YOUR OBJECTIVE ▸
Your job is to copy the lines from the material that include "thumb".

INPUT DATA ▸
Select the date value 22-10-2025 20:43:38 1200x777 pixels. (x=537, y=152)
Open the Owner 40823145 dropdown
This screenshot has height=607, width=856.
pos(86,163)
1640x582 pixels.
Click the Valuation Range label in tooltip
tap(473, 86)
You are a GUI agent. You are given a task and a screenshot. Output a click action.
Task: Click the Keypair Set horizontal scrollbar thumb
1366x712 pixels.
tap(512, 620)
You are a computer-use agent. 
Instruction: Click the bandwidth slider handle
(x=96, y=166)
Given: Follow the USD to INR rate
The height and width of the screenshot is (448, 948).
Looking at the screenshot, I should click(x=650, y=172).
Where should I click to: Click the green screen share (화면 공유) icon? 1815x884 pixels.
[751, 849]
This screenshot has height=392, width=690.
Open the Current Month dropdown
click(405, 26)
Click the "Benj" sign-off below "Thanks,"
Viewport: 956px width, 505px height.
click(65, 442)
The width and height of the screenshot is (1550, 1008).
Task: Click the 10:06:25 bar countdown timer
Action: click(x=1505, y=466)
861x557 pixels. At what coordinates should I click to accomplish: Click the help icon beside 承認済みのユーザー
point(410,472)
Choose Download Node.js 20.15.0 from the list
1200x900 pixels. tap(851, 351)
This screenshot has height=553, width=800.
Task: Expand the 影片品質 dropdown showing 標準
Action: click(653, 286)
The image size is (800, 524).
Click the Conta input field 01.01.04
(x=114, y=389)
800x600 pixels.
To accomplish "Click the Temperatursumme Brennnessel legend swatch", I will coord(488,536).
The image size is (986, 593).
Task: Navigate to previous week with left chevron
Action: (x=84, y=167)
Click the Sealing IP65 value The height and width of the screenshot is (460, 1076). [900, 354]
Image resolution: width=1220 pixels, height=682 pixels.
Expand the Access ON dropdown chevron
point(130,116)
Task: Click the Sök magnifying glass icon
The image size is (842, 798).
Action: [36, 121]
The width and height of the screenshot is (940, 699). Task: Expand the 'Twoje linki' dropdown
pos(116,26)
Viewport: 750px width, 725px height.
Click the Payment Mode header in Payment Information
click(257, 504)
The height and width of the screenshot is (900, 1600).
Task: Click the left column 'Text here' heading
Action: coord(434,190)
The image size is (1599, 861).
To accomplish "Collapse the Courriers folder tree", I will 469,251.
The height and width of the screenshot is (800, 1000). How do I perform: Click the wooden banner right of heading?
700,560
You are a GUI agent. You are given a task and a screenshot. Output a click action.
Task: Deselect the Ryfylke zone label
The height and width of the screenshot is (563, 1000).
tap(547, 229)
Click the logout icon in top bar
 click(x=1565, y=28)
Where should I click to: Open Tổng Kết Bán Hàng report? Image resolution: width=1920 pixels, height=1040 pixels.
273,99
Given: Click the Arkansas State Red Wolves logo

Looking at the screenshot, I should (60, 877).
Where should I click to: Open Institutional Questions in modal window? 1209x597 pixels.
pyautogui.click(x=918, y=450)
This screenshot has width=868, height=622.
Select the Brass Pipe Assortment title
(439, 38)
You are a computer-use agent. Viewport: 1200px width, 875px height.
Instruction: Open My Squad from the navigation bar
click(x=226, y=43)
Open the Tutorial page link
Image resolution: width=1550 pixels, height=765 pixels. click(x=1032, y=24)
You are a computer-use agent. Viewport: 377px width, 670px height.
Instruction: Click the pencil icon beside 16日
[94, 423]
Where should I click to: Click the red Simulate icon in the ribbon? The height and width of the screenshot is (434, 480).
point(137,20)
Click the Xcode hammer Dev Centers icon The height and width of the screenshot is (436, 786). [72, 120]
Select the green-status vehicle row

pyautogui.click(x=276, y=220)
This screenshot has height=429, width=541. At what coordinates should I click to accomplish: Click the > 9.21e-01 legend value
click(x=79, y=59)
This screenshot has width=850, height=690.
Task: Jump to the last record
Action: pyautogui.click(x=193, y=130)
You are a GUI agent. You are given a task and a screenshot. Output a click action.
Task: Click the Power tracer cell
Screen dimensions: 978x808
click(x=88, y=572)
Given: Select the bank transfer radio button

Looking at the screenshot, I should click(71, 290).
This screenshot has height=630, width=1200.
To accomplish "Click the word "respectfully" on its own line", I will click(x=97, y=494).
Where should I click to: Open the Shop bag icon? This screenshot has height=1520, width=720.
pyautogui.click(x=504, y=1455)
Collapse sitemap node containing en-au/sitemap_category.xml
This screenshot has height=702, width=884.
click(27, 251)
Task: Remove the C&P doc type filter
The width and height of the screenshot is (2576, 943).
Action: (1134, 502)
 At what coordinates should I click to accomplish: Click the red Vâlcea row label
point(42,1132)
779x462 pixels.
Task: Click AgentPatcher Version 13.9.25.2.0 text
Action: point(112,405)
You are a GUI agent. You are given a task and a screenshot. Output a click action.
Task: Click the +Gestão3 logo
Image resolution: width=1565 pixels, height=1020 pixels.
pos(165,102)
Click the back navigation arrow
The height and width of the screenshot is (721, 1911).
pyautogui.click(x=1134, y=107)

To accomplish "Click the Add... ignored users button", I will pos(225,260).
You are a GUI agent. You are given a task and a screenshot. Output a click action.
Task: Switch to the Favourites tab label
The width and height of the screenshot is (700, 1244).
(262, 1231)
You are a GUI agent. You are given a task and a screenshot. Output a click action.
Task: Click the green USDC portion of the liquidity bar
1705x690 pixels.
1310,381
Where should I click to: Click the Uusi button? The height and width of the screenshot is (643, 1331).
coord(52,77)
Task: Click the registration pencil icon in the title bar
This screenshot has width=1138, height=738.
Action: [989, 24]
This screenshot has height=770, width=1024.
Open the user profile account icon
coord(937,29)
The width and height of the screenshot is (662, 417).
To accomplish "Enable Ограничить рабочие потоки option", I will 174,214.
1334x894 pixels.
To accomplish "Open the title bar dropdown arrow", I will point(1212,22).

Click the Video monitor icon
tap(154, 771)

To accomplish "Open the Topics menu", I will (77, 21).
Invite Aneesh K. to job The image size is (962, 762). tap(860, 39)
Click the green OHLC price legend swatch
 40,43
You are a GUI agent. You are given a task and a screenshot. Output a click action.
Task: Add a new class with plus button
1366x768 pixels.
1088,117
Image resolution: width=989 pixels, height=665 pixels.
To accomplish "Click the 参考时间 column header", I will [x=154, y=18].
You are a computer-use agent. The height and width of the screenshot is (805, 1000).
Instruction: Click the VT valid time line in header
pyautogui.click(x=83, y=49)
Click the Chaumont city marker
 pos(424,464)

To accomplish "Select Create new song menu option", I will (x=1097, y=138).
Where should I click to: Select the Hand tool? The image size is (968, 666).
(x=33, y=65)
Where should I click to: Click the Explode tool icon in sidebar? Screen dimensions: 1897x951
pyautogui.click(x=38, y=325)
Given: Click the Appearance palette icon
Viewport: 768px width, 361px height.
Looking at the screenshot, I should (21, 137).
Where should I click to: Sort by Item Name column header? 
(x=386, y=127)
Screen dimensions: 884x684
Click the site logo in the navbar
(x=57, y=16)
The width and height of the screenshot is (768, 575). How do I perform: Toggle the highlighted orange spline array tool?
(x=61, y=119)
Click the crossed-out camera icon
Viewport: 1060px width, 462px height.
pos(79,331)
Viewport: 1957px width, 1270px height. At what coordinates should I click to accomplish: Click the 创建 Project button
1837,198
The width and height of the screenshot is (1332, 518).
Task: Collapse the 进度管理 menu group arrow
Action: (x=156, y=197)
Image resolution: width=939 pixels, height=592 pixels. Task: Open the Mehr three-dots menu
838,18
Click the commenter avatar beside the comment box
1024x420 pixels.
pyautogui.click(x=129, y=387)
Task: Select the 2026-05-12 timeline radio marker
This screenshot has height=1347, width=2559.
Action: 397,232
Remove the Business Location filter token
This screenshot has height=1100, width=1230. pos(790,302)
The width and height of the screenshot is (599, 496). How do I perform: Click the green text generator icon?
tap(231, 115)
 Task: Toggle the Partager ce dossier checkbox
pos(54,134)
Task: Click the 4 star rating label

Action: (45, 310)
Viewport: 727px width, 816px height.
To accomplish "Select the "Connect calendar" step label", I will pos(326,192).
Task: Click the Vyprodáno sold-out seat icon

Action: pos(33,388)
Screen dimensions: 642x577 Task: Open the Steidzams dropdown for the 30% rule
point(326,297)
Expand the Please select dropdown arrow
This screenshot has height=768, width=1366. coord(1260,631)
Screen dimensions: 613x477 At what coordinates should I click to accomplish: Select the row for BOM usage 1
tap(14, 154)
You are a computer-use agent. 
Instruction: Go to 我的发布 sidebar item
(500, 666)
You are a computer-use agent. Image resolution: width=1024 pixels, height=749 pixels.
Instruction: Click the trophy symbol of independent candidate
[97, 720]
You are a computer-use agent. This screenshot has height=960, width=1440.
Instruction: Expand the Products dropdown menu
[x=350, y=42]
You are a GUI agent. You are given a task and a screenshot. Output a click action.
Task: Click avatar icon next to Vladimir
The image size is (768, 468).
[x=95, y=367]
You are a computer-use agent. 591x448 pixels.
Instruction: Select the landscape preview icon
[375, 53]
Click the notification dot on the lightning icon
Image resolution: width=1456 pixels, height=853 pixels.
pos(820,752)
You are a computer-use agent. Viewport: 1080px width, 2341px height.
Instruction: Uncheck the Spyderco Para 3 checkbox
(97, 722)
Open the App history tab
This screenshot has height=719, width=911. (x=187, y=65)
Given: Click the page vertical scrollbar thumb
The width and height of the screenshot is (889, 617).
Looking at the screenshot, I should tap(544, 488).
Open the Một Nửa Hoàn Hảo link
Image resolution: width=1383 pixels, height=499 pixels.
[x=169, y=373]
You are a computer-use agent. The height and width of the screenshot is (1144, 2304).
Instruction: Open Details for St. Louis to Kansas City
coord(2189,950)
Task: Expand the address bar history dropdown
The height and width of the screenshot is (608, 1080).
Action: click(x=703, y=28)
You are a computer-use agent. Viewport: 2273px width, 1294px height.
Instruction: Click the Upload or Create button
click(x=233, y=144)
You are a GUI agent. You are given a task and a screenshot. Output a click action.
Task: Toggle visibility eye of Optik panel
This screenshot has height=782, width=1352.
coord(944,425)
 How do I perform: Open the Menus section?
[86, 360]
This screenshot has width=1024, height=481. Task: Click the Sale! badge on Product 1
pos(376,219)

ANSWER FOR THE TASK ▸
Task: Click the Keypair Set horizontal scrollbar thumb
Given: Click the page vertical scrollbar thumb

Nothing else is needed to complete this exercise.